Y'all I reckon that 'possum critter, bless his heart, is fixin' to reckon whether to cross the road purt near yonder intersection ... if'n he does, he's road kill and then he's mine and maws for a cook up.
 
the e coli is that the organism makes changes as it moves through the digestive tract (track?), right? and then you can fool it in the lab by making certain stimuli to think its moving along that tract (and I assume they make meds to do this in order to kill the bacteria?)
 
thinking allowed - @Constance you mentioned Toscanini humming while he directed, Glenn Gould did this for his piano playing and you can hear it on some recordings for example the Goldbug Variations ... @Pharoah have either of you seen 32 short films about Glenn Gould with Colm Fiore (sp?)

OK so this is a redux of 2 (knowledge) for representation - the same logic ...

The philosophical orthodoxy on representation does not normally extend to biochemical and neurological mechanisms, typically confining representation to semantically evaluable mental objects, such as concepts, ideas, impressions, percepts, rules and thoughts. The alternative here, indicates that physiological mechanisms must be representational.
 
Bam! there it is

This idea qualifies the second expansionist parameter, viz., there is a qualitative representational correspondence between a species’ physiologies and the world.

and here:

Whilst it is true that physiologies do not represent what things are—namely, in this example, the qualitative colors of objects out there in the world—they do represent what environmental features have come to mean for the survival of any given species.

the light dawns ...!
 
the web makes the oddest connections ...

Do we see reality as it is? That was the title of TED talk by cognitive scientist Donald Hoffman in March, 2015, where he brilliantly explains that natural selection does not select perception of reality as it is but a species specific perception for survival. He shows evolution is a mathematically precise theory and displays equations and an interesting diagram to display the results of his computer generated simulations of many worlds. Here is part of his talk.

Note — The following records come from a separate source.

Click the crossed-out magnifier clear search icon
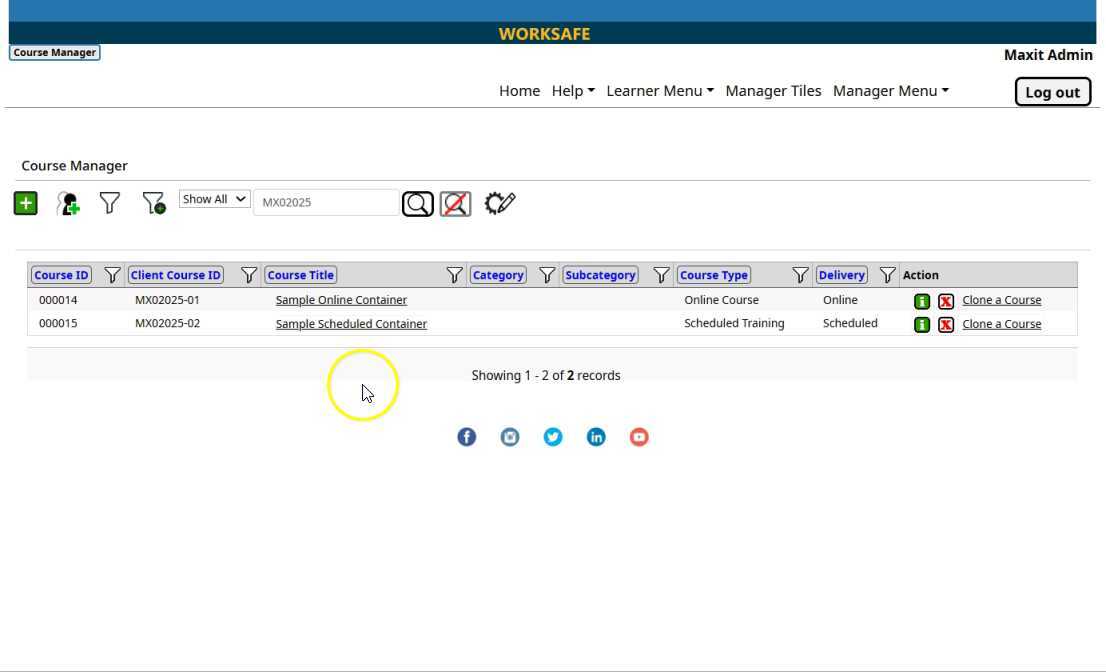The width and height of the screenshot is (1106, 672). tap(455, 204)
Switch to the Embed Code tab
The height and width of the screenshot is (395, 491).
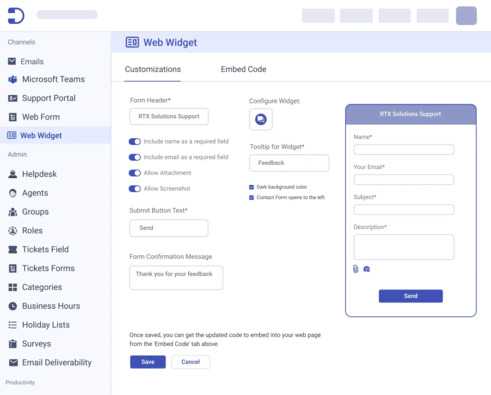pyautogui.click(x=243, y=69)
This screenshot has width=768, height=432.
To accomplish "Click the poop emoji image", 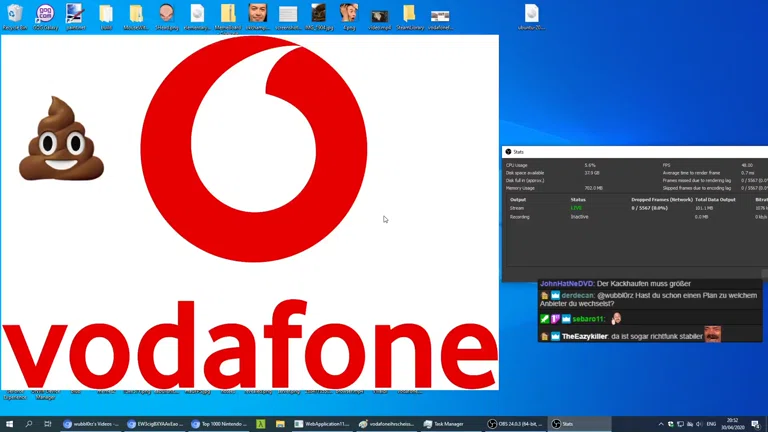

So, in my lab, we have run hundreds of thousands of evolutionary game simulations with lots of different randomly chosen worlds and organisms that compete for resources in those worlds. Some of the organisms see all of the reality, others see just part of the reality, and some see none of the reality, only fitness. Who wins?

Well, I hate to break it to you, but perception of reality goes extinct. In almost every simulation, organisms that see none of reality but are just tuned to fitness drive to extinction all the organisms that perceive reality as it is. So the bottom line is, evolution does not favor vertical, or accurate perceptions. Those perceptions of reality go extinct.
 
Does natural selection favor veridical perceptions, those that more accurately depict the objective environment? Students of perception often claim that it does. But this claim, though influential, has not been adequately tested. Here we formalize the claim and a few alternatives. To test them, we introduce ‘‘interface games,’’ a class of evolutionary games in which perceptual strategies compete. We explore, in closed-form solutions and Monte Carlo simulations, some simpler games that assume frequency- dependent selection and complete mixing in infinite populations. We find that veridical perceptions can be driven to extinction by non-veridical strategies that are tuned to utility rather than objective reality. This suggests that natural selection need not favor veridical perceptions, and that the effects of selection on sensory perception deserve further study.